The distribution of this document (which term shall include any form of communication) is restricted pursuant to Section 21 (Restrictions on “financial promotion”) of Financial Services and Markets Act 2000 (“FMSA”). This document is only being distributed to and directed at persons who (i) are outside the United Kingdom, (ii) have professional experience in matters relating to investments and who fall within the definition of investment professionals in Article 19(5) of the Financial Services and Markets Act 2000 (Financial Promotion) Order 2005 (as amended) (the “Financial Promotion Order”), (iii) are persons falling within Article 49(2)(a) to (d) (high net worth companies, unincorporated associations, etc.) of the Financial Promotion Order or (iv) are persons to whom this communication may otherwise lawfully be communicated (all such persons referred to in (i), (ii), (iii) and (iv) above together being referred to as “Relevant Persons”). This document must not be acted on or relied on in the United Kingdom by persons who are not Relevant Persons. Any investment or investment activity to which this document relates is available only to Relevant Persons, and will be engaged in only with such persons in the United Kingdom.

This document may not be distributed, directly, in or into the United States of America, Canada, Australia or Japan.

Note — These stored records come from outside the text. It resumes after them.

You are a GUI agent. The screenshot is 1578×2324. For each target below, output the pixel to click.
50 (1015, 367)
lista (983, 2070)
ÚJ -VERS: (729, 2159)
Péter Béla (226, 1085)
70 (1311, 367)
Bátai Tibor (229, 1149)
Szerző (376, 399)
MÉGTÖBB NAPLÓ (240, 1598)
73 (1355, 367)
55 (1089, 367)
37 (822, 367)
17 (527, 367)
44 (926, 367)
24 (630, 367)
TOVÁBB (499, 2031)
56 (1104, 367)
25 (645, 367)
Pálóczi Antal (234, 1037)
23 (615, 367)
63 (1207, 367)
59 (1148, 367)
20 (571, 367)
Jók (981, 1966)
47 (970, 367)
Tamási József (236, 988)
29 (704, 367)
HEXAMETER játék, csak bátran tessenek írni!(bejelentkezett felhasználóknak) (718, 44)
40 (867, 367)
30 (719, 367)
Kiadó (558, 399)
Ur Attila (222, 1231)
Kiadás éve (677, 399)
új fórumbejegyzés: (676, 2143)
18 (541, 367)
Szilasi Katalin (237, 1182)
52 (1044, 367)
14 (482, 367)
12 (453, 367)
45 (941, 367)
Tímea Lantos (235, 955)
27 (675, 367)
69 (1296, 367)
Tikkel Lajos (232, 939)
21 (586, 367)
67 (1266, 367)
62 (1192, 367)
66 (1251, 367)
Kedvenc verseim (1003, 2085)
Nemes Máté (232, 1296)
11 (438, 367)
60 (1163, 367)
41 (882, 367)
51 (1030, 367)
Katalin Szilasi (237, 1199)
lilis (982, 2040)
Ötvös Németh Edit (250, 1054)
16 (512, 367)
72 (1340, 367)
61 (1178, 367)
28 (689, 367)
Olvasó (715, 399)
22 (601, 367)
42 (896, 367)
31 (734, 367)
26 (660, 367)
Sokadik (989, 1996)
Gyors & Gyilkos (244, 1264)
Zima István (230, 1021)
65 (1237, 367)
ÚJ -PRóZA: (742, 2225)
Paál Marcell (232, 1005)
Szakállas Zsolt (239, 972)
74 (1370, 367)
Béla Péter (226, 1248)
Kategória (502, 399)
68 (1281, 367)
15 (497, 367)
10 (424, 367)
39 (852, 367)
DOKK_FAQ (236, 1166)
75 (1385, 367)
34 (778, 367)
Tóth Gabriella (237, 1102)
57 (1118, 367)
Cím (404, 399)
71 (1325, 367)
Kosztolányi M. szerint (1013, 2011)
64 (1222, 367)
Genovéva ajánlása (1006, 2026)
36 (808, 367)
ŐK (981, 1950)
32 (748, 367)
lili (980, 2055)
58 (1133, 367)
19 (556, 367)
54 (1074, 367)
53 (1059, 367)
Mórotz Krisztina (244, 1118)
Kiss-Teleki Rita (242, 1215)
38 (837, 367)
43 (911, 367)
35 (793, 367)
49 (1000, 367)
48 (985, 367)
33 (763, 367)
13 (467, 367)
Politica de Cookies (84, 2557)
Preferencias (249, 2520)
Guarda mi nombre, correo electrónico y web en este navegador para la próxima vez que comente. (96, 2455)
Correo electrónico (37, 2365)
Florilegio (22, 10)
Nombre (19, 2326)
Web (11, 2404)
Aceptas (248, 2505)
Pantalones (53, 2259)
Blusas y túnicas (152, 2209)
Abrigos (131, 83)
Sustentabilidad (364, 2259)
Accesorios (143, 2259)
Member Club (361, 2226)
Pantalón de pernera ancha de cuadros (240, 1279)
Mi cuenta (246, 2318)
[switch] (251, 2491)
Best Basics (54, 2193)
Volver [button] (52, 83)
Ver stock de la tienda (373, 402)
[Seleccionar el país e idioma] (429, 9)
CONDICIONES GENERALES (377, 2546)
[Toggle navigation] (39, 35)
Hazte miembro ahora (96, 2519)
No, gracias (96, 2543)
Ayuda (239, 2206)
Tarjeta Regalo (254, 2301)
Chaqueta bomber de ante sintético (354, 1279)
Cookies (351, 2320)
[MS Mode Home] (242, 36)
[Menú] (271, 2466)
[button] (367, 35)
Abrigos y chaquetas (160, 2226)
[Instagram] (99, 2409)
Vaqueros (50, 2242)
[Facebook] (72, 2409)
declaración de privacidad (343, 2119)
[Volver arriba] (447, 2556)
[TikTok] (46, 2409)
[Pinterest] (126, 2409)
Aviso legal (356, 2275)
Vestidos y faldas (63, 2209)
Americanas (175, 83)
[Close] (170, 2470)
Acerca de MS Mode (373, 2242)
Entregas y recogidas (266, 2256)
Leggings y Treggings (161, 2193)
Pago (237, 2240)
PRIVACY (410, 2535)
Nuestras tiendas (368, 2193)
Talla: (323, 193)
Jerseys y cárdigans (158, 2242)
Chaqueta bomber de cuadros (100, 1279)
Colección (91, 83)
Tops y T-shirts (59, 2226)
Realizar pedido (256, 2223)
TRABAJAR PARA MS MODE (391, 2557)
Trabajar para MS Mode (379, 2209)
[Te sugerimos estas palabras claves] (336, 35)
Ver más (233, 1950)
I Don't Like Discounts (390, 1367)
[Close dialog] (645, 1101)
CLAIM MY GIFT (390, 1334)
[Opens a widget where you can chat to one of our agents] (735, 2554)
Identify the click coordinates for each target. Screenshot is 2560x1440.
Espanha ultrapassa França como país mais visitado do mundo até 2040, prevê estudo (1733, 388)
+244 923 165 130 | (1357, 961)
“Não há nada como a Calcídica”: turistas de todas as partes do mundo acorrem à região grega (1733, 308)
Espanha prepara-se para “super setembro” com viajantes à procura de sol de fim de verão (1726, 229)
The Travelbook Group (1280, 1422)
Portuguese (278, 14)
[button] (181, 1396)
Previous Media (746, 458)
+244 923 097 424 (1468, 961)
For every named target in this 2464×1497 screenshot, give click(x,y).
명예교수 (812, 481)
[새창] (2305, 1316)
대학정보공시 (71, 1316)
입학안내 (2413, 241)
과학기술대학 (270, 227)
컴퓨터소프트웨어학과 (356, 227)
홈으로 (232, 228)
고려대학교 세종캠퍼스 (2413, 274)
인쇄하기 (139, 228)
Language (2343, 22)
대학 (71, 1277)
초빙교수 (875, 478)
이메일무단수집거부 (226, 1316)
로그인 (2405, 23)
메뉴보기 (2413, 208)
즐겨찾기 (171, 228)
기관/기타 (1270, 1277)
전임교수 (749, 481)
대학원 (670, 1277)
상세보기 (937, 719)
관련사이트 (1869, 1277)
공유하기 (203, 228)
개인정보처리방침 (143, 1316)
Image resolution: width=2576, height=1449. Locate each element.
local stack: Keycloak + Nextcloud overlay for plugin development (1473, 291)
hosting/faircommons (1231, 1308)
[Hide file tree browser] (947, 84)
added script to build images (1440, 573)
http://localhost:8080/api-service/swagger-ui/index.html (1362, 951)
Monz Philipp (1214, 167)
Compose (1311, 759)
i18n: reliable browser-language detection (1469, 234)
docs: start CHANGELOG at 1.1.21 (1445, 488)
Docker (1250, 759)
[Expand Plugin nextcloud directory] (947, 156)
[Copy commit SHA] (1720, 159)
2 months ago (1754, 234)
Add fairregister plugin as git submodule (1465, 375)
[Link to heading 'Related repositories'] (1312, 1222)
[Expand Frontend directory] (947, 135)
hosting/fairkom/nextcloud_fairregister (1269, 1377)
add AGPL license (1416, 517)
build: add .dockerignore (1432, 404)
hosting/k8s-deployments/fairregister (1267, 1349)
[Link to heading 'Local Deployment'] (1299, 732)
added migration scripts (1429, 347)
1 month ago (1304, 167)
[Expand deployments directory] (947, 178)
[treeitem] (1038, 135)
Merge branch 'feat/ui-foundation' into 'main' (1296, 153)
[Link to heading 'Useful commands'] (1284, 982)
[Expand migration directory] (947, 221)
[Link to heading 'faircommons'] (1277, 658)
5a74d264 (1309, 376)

1 Corresponding to the lowest daily Volume-Weighted Average Price for the stocks comprised in the Market Price Observation Period in respect of such market price relevant date, where “Market Price Observation Period” means, in respect of any market price relevant date (a) (if such market price relevant date is a trading day) the period of six (6) consecutive trading days ending on (and including) such market price relevant date or (b) (if such market price relevant date is not a trading day) the period of five (5) consecutive trading days ending on (and including) the trading day immediately preceding such market price relevant date

2 Including Gemmes Venture, Crossject’s reference shareholder, which has undertaken to vote in favor of these resolutions.